Quoted passage:
=======

Primary goals
- Improve reasoning on hard tasks
- Preserve or improve instruction following
- Support accurate function calling and tool use
- Maintain strong conversational output quality
- Avoid multilingual collapse
A cleaned, public-facing synthesis of handwritten notes on LLM training. This page turns scattered raw ideas into a structured map covering post-training, evaluation, reasoning, instruction following, tool use, multilingual quality, long-context behavior, data curation, and serving-time reliability.
The source notes point toward a practical view of LLM development: strong product behavior is often shaped more by post-training and evaluation discipline than by raw pretraining scale alone. The important question is not just whether the model knows more, but whether it is consistently useful, controllable, benchmark-honest, tool-capable, and robust under real inference conditions.
This knowledge base organizes the notes around capability buckets so they can be reused as a training or post-training checklist rather than staying trapped as unstructured scratch paper.
The notes strongly suggest that post-training should be treated as a multi-objective optimization problem. A useful model needs reasoning quality, instruction following, response quality, tool correctness, and broad capability retention at the same time.
Several benchmark names or fragments appear in the notes, including arena-style comparisons, hard knowledge or reasoning evaluations, math-heavy tasks, and pass@k-style thinking for smaller sets. The clear takeaway is that no single eval should dominate the training narrative.
The notes appear to connect reasoning gains with reinforcement-style post-training, verifier or reward-guided optimization, and DeepSeek-R1-like distinctions between zero-style RL and a supervised cold start.
A strong model should not only solve hard tasks but also obey constraints, maintain structure, produce the expected format, and communicate cleanly. The notes seem to explicitly treat instruction following as a core target, which is the right framing for assistant-style systems.
Tool use appears as an explicit category in the notes. That matters because function calling often breaks when teams optimize only for free-form reasoning or preference wins.
Multilingual behavior is likely called out because post-training can easily overfit to English-centric assistant behavior. If multilingual quality matters, it needs explicit representation in both the data mixture and the eval suite.
The notes also point to long-context performance, likely around retrieval fidelity, instruction persistence, and degradation in longer windows. Max context length alone is not a meaningful success metric.
Some of the most operationally important notes concern the training mixture itself: decontamination, smaller but high-quality datasets, supervised warm starts, and preserving the right balance across capability areas.
The notes mention chat templates and vLLM compatibility, which is exactly the kind of implementation detail that causes silent quality regressions. Training-time and inference-time formatting assumptions need to match.
In short: don’t optimize for a single impressive score. Optimize for a reliable system.

=======

Extracted entries:
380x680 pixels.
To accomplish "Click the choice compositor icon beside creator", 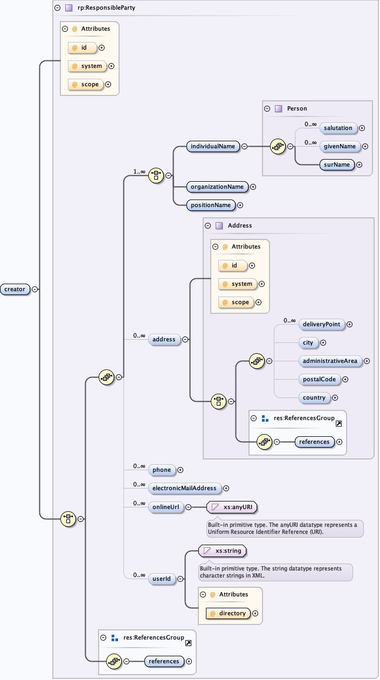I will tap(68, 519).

=======

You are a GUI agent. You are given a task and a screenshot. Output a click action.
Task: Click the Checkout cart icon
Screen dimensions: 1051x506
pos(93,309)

=======

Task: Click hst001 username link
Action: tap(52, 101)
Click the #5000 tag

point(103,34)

=======

What you have to do: In the LLM training notes, which two sets of formatting assumptions need to match? Please answer from the LLM training notes alone, without the data.

Exercise response: Training-time and inference-time formatting assumptions need to match.